There is a consensus among theorists that one cannot hope for what one is sure will happen.84 Hope and knowledge would seem to be mutually exclusive, rather as faith and knowledge are for the fideist heresy. The phrase ‘I hope so’ generally implies uncertainty. It is weaker than ‘I think so’, which in turn of course is less emphatic than ‘I know’. Hope for Spinoza is always mixed with fear precisely because its object is obscure. Thomas Hardy writes in Far from the Madding Crowd of ‘faith sinking to hope’, meaning, presumably, that faith is something less than knowledge and hope an even more fragile disposition than faith.

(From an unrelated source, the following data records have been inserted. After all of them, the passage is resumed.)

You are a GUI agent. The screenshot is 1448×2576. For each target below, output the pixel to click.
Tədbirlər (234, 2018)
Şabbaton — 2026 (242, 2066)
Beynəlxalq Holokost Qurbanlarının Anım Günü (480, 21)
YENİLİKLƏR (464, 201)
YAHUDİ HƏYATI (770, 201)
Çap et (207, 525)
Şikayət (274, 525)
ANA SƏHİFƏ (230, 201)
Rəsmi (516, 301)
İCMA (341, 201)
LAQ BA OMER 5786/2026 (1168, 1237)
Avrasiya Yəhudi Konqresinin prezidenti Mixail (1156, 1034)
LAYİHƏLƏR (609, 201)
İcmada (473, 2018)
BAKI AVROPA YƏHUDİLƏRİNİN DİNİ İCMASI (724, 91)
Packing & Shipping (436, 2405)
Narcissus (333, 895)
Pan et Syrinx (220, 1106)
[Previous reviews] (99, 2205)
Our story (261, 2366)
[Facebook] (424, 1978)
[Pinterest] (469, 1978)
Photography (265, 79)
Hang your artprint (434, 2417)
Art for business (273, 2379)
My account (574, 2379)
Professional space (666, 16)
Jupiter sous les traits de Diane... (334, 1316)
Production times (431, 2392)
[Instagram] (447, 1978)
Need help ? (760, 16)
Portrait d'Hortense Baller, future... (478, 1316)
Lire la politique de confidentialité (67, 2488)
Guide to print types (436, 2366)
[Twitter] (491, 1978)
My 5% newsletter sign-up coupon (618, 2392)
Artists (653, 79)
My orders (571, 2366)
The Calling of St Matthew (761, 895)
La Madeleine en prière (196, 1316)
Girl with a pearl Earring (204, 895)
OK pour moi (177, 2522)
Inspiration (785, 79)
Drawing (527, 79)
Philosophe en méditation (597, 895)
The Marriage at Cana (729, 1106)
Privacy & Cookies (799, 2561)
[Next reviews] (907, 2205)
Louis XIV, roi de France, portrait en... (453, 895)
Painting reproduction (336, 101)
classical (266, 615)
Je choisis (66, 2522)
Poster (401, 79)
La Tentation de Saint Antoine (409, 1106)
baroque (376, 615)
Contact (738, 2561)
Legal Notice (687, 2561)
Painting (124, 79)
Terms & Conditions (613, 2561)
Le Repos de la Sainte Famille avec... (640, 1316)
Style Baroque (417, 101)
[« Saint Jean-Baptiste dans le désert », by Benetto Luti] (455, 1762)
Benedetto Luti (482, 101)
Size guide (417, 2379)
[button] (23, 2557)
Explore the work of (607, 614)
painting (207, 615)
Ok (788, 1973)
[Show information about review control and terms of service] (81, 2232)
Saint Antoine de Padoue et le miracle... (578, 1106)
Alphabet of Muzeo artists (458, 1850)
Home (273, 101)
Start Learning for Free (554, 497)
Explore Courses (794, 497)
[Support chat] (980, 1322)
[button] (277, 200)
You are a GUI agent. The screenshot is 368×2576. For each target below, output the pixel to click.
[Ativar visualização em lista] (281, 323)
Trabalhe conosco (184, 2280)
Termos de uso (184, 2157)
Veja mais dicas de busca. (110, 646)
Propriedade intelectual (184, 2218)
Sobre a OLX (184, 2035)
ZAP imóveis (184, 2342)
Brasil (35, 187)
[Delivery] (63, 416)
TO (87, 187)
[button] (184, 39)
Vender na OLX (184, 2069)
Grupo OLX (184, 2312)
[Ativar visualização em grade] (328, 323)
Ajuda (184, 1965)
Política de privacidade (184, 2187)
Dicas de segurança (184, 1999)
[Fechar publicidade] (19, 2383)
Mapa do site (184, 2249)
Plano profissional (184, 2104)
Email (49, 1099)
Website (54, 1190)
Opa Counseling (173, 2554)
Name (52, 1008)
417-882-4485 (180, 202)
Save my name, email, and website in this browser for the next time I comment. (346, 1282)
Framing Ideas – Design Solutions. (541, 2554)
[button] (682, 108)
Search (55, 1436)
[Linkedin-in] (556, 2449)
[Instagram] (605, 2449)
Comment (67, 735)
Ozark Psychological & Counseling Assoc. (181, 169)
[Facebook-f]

There is, to be sure, a problem with the phrase ‘what one is sure will happen’. In a nondeterministic universe there is no such thing as what is going to happen, in the sense of what will inevitably come about whatever we choose to do. This is one reason why God, who is said to have knowledge of the future, cannot know what will take place in Dallas next Monday at 6.27 pm, in the sense of knowing what is bound to take place then. In an open-ended world, there is no such object of knowledge; and if God knows the world then he must know it as it is, in its freedom, autonomy and contingency. He cannot know what will inevitably occur in much the same sense that he cannot know what a puce-coloured concept or a right-wing bottle of Burgundy would look like. Being omniscient, he knows for sure what will contingently happen in Dallas next Monday, but that is a different matter. As we shall see in a moment, he also knows for sure that his kingdom will come, but that is not like knowing that there is a tornado brewing up or an economic crisis waiting in the wings.

Even in some less hard-nosed sense of the phrase ‘what is going to happen’, however, it is not clear that to be sure of what will happen means that one cannot hope for it as well. Take the brand of scientific socialism rife in the late nineteenth century, for which the arrival of a socialist future was assured by certain ironclad historical laws, and was therefore an object of cognitive certainty. This surely did not mean that one might not still hope for that future, in the sense of looking to it with eager expectancy, being restless for its arrival, and continuing to cling to this certitude in the midst of doubts. ‘Even though things look bad, I retain my conviction that they will work out’ blends hope with a degree of certainty. An Althusserian might claim that one might possess certain knowledge at the level of science or theory, but still feel hopeful from the standpoint of ideology. Perhaps one can hope for what one thinks is bound to happen rather as one can feel remorse for a past that one acknowledges to be unalterable.

Christians see the advent of the kingdom of God as a matter of certainty, but they still regard hoping for it as a virtue.